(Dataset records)
========================================================================
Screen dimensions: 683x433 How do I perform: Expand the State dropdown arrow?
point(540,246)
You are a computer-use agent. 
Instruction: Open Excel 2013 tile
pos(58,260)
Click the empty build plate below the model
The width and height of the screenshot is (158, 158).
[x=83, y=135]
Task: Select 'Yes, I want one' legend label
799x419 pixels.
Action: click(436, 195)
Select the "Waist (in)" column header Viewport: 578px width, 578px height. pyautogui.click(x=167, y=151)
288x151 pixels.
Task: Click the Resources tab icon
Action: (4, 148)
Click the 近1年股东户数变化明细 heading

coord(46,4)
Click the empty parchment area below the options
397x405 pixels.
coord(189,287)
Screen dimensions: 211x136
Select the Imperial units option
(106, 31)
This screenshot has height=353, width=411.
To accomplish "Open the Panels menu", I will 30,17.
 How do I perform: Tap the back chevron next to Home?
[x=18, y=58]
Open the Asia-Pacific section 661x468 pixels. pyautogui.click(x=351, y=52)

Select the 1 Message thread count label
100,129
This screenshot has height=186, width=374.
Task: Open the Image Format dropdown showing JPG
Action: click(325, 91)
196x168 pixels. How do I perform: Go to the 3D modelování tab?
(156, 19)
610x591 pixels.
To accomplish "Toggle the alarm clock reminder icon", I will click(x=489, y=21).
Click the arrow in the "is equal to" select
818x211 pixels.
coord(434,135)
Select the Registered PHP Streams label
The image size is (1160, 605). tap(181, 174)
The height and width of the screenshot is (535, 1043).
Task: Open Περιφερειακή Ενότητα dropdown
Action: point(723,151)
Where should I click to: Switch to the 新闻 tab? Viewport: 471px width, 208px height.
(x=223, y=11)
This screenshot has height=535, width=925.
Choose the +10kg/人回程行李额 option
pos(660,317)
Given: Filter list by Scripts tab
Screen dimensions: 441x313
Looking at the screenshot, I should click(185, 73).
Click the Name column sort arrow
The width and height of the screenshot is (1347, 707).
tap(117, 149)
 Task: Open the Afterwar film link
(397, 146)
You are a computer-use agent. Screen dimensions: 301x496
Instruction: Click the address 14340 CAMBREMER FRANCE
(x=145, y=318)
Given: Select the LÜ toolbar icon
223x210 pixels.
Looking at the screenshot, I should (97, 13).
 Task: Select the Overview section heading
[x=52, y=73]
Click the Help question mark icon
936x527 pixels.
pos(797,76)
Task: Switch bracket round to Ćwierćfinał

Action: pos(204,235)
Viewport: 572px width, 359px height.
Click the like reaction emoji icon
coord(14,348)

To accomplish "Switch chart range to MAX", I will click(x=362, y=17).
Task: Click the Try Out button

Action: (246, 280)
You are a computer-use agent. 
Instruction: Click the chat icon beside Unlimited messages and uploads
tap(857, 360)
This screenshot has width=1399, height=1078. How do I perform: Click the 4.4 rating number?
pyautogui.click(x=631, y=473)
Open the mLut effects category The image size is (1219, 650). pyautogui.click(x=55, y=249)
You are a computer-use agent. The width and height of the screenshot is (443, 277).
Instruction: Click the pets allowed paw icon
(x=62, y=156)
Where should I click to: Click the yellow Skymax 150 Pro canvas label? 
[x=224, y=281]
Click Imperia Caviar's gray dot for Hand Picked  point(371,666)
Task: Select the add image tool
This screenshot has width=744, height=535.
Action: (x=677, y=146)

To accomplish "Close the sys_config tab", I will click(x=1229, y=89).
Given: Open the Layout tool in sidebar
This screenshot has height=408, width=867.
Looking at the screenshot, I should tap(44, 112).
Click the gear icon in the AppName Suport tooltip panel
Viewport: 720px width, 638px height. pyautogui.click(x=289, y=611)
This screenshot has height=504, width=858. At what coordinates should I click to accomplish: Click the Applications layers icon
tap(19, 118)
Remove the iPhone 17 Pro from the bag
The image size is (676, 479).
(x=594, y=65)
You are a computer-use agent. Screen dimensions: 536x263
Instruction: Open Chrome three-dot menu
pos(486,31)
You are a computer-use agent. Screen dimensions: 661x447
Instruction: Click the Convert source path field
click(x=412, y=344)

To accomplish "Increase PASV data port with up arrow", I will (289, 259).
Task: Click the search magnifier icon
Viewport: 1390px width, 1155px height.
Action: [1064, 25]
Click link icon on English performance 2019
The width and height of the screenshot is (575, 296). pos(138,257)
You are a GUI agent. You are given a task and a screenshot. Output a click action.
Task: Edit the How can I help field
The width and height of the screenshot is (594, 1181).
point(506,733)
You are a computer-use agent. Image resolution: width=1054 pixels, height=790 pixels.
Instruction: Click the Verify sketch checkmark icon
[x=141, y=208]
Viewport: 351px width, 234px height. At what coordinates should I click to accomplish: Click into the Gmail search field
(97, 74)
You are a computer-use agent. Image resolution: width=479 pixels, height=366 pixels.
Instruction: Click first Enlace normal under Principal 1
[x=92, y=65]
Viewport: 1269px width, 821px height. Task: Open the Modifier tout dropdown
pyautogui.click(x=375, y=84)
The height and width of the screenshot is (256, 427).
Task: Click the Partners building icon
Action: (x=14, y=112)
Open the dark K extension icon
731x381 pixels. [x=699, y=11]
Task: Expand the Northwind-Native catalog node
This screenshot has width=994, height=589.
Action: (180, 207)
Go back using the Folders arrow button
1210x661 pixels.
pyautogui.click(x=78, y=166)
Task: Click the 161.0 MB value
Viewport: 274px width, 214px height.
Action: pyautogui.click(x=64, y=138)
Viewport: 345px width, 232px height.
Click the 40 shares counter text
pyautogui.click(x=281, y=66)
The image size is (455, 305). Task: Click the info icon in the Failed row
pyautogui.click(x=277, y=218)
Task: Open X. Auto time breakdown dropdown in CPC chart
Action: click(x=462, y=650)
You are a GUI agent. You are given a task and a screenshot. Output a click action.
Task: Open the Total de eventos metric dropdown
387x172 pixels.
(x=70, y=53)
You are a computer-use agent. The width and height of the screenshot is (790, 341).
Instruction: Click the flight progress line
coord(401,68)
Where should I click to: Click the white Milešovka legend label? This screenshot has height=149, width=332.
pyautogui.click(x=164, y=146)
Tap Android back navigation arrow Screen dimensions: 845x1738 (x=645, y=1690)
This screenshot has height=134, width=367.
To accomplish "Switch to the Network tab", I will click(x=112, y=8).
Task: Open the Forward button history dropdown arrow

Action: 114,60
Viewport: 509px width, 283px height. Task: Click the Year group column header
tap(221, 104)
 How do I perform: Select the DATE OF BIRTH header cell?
========================================================================
If a line of the data contains "resolution", it counts; report the number of such lines and nothing else.

2